Namespace not working when used as variable?

Question

<?php

namespace Vendor\Package;

$test1 = new Foo\Bar(); // works as usual

$test2 = 'Foo\Bar';
$test2 = new $test2(); // does not work

$test3 = 'Vendor\Package\Foo\Bar';
$test3 = new $test3(); // but this works

I was looking to use $test2 but it doesn't work even though it looks like it should as it's pretty much the same as $test3 which worked.
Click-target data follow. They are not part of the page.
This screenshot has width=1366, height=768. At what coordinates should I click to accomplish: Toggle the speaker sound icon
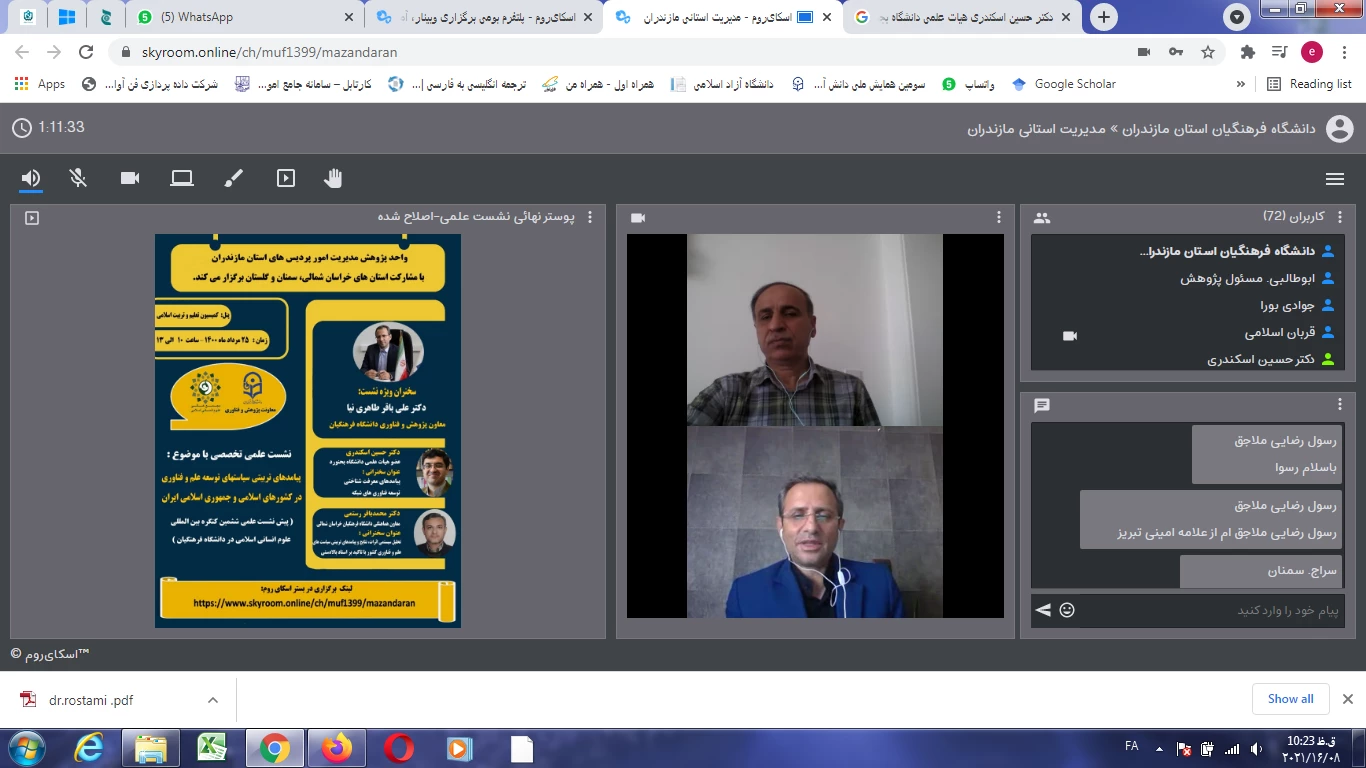[x=31, y=178]
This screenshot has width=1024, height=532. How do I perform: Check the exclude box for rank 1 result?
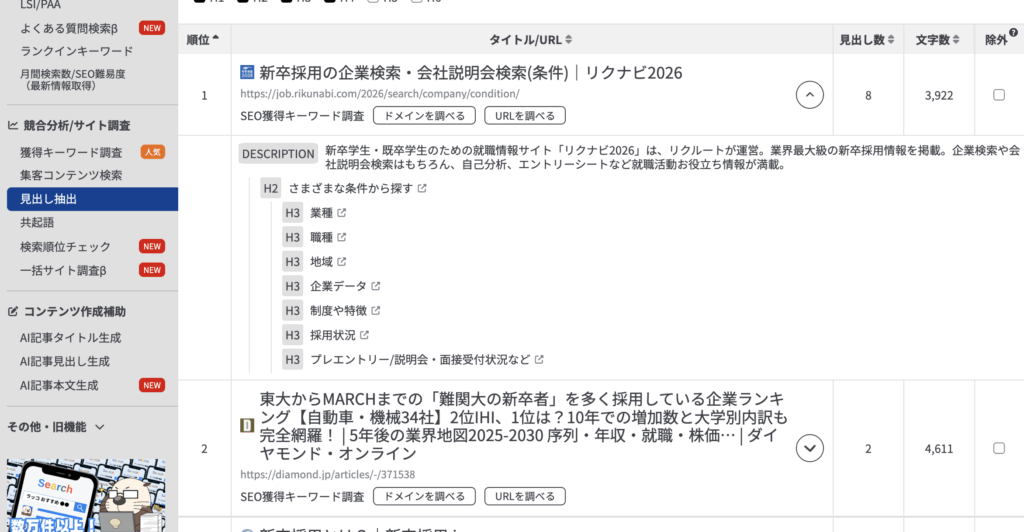click(999, 95)
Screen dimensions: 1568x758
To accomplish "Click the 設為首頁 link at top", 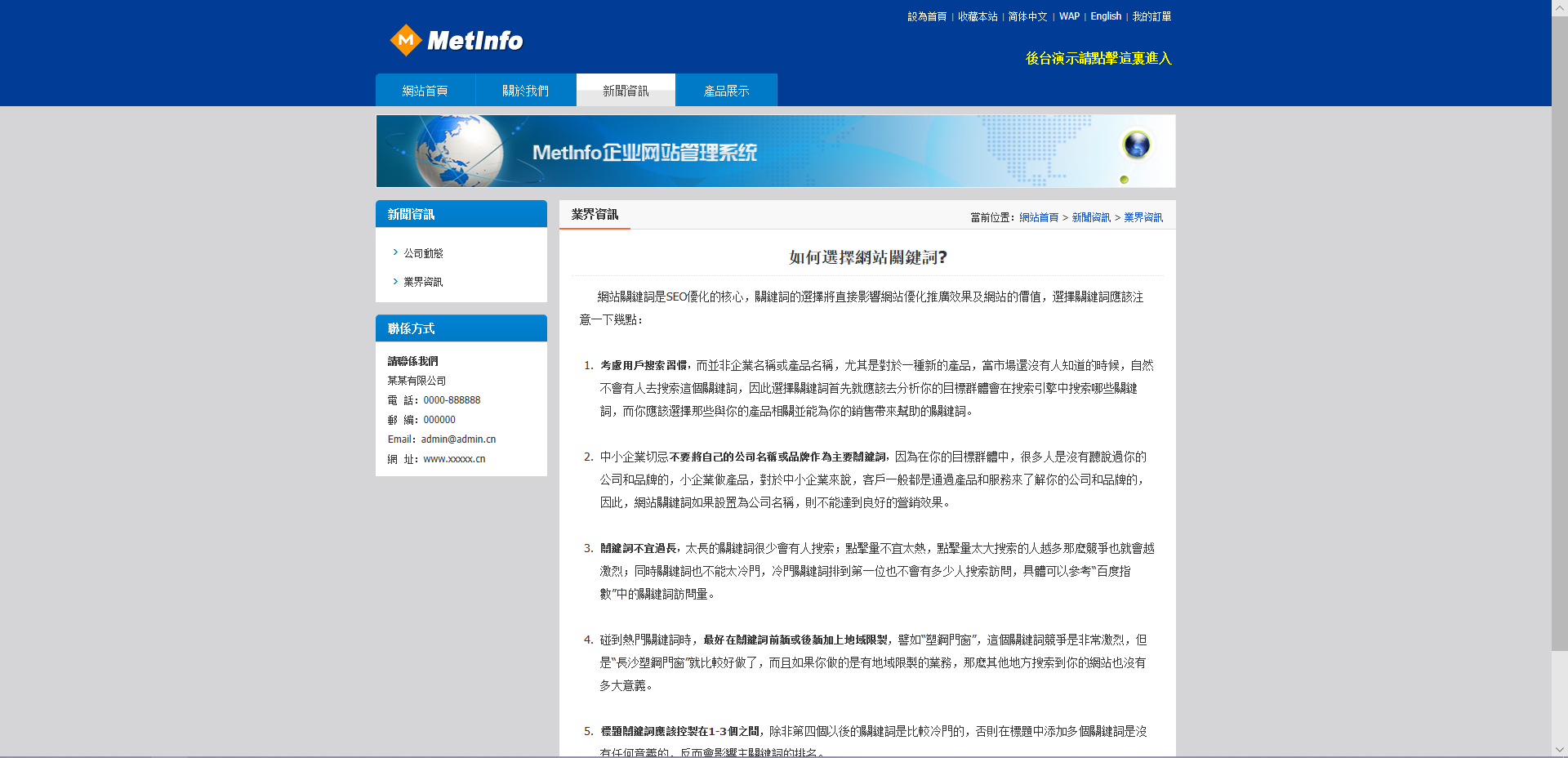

Is this expected or is there some syntax I need to use for test2 to work?

Answer 1

You can prefix your strign with __NAMESPACE__

Vendor\Package\Foo\Bar::__construct
Vendor\Package\Foo\Bar::__construct
Vendor\Package\Foo\Bar::__construct

Repl.it : https://repl.it/repls/BuzzingFairSuperuser

namespace Vendor\Package\Foo;
class Bar
{
    function __construct()
    {
        echo __METHOD__,"\n";
    }
}

namespace Vendor\Package;

$test1 = new Foo\Bar(); // works

$test2 = __NAMESPACE__.'\Foo\Bar';
$test2 = new $test2(); // works

$test3 = 'Vendor\Package\Foo\Bar';
$test3 = new $test3(); // works

Answer 2

So I'll see if I can explain this simply. In your first instance "$test1 = new Foo\Bar();", the path to the model is mapped during compile/load time. In the case where "$test2 = 'Foo\Bar'; $test2 = new $test2();", you're trying to call this model during runtime... Unfortunately, at runtime, the linking has already been done, and is not revisited. What this means it that "$test2 = '\Vendor\Package\Foo\Bar'" should work, but a shortened version of the name can't work, as the linking step is not revisited during runtime.

Answer 3

When you use a dynamic class name, it has to be fully qualified. The documentation says:

One must use the fully qualified name (class name with namespace prefix). Note that because there is no difference between a qualified and a fully qualified Name inside a dynamic class name, function name, or constant name, the leading backslash is not necessary.

Foo\Bar is not fully qualified, it's relative to Vendor\Package that you selected with the earlier namespace statement.